TORONTO: Thousands of Afghans fleeing the Taliban are desperate for some kind of lifeline that can protect them.
An estimated 1,700 men, women and children destined for Canada are currently held in safe homes across Afghanistan, where they fear for their lives after helping the Canadian Armed Forces in the Afghanistan War.
“If he finds me, they will kill us, because he knows about us,” said an Afghan man, who did not wish to be named for security reasons.
As he and thousands of others are pleading for help, Canada has few resources for disposal on and off the ground after the Canadian embassy suspended operations on August 15.
Veterans Transition Network (VTN), which is done Raising funds to help Afghan interpreters, says the money is running out and they have yet to receive any support from the federal government.
“We’ve raised $1.7 million privately, we’ve spent $1.4 million of that money,” said the retired Major-General. Dennis Thompson.
Thompson said that with the organization’s current burn rate, there are only a few weeks left to help before the money runs out.
In a statement, a spokesperson for Global Affairs Canada said the agency is “in close contact” with VTN and “supports their efforts to protect vulnerable individuals in Afghanistan, including human rights defenders, female peacekeepers, former Canadian Armed Forces interpreters”. working to do.” Locally engaged employees. “
The Canadian government has also provided $27.3 million in “humanitarian aid” for Afghanistan in 2021.
For Bejan, who worked for a non-governmental organization affiliated with Canada, VTN was crucial to his escape from Afghanistan.

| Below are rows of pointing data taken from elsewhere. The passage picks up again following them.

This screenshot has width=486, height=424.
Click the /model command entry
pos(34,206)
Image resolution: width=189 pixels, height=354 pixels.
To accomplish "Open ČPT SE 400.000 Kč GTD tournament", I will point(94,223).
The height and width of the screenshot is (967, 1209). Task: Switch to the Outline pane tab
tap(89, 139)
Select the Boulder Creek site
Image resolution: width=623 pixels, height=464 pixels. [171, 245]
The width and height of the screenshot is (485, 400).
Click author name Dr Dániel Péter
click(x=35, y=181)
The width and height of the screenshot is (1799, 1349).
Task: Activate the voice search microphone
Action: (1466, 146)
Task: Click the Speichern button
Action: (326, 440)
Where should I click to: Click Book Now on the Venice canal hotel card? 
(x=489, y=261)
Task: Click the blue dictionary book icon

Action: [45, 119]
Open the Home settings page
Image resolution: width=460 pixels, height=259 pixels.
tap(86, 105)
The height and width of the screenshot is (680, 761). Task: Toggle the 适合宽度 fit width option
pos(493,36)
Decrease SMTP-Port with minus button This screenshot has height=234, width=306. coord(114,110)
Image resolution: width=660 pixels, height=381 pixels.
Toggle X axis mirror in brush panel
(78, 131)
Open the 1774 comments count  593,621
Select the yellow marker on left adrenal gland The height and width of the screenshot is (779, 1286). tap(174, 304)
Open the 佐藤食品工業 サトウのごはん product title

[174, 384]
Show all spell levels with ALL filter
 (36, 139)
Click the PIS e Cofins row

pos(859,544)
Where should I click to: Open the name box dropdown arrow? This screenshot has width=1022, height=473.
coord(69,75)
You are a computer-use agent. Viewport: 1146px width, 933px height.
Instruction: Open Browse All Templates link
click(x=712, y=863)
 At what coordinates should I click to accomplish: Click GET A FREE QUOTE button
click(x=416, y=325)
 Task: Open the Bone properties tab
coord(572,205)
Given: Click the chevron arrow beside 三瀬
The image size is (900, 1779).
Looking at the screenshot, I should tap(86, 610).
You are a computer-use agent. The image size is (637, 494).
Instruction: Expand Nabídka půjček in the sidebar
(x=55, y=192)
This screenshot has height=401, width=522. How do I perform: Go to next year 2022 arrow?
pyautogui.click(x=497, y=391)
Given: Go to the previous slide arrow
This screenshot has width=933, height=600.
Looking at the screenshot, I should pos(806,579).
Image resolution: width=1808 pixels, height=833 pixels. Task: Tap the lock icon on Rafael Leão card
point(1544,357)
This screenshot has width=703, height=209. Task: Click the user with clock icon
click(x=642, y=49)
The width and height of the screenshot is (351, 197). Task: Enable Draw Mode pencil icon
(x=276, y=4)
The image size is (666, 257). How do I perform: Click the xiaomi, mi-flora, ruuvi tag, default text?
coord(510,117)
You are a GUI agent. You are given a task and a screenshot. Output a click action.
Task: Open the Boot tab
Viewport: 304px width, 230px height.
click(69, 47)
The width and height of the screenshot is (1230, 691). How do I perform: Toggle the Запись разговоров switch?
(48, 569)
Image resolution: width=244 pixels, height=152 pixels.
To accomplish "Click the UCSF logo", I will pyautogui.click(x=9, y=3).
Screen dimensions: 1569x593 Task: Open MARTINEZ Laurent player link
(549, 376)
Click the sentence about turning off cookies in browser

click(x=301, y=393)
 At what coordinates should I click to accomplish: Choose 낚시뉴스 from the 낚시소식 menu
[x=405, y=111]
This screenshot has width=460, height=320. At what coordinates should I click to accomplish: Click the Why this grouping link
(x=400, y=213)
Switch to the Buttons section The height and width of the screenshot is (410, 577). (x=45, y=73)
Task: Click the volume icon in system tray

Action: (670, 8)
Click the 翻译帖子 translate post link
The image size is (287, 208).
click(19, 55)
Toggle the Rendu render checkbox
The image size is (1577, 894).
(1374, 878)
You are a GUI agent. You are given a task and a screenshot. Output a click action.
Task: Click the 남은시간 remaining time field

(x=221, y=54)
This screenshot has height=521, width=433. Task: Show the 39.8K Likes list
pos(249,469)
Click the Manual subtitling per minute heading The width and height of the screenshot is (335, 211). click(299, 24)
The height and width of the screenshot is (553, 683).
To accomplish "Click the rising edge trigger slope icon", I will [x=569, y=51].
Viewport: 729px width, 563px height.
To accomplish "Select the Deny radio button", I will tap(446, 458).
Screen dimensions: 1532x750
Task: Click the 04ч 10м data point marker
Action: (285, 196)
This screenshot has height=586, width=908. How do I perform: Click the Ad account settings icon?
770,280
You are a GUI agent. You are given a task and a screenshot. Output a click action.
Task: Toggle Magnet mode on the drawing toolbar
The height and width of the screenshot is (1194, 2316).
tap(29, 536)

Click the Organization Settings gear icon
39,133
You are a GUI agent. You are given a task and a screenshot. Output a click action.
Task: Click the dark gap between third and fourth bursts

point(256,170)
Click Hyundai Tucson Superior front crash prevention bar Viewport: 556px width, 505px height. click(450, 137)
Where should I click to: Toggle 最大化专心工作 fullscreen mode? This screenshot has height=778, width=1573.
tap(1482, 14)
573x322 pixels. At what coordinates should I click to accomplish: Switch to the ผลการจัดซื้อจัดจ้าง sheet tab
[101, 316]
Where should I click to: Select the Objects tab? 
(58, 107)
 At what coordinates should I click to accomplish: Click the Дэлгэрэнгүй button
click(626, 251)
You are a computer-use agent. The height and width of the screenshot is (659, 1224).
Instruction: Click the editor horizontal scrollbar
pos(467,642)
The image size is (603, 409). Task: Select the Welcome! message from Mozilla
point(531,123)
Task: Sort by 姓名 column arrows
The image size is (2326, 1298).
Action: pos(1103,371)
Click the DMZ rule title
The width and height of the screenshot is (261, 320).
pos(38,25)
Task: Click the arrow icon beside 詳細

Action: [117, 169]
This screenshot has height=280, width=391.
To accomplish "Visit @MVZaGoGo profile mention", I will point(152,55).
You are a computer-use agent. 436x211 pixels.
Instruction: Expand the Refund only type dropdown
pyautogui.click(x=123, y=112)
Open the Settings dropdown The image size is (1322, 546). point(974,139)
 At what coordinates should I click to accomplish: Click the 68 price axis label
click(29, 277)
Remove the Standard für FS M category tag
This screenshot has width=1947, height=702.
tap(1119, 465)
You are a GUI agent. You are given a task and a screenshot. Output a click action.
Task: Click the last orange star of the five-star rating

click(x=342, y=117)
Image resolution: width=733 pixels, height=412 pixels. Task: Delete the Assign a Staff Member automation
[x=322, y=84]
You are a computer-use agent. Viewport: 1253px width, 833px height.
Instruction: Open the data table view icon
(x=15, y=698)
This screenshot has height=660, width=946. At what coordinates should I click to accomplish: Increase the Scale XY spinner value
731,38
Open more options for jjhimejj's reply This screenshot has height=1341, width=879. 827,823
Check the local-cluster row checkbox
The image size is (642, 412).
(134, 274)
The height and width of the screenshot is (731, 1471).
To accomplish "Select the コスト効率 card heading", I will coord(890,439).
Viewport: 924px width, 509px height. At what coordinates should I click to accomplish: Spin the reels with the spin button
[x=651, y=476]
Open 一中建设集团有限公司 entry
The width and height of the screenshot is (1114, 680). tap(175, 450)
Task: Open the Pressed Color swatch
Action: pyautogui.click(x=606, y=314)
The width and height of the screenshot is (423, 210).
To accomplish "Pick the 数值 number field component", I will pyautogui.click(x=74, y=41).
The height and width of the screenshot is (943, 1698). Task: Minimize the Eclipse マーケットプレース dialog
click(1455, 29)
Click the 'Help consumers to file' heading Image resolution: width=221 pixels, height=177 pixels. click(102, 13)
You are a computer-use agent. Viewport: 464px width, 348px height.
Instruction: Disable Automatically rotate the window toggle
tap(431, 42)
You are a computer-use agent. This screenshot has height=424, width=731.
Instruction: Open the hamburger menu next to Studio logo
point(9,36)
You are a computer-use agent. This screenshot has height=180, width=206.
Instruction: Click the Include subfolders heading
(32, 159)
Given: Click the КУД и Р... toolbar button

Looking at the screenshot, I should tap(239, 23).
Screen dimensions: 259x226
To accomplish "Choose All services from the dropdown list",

“They hold high human dignity and are giving us a lot of support,” he said.
Bejan and her family are now safe and in an isolated country, where her niece was born two days after crossing the border.
“We were in Kabul, we were counting to nine and a half, now we are 10 (people),” he said.
Canada is committed to welcoming 40,000 Afghans to the country. These are people and their loved ones who helped Canada during the Afghanistan War, including interpreters and other support staff.
“All the people that are trying to get out are the cream of Afghanistan’s crop and if we can get them here they will add a lot to this country,” Thompson said.
Global Affairs Canada would not disclose how many Afghans have been resettled in Canada, citing “security reasons”.
There is a glimmer of hope for those still stranded in Afghanistan, however, as the Taliban announced on Tuesday it would reopen its passport office, with plans to produce 6,000 passports per day.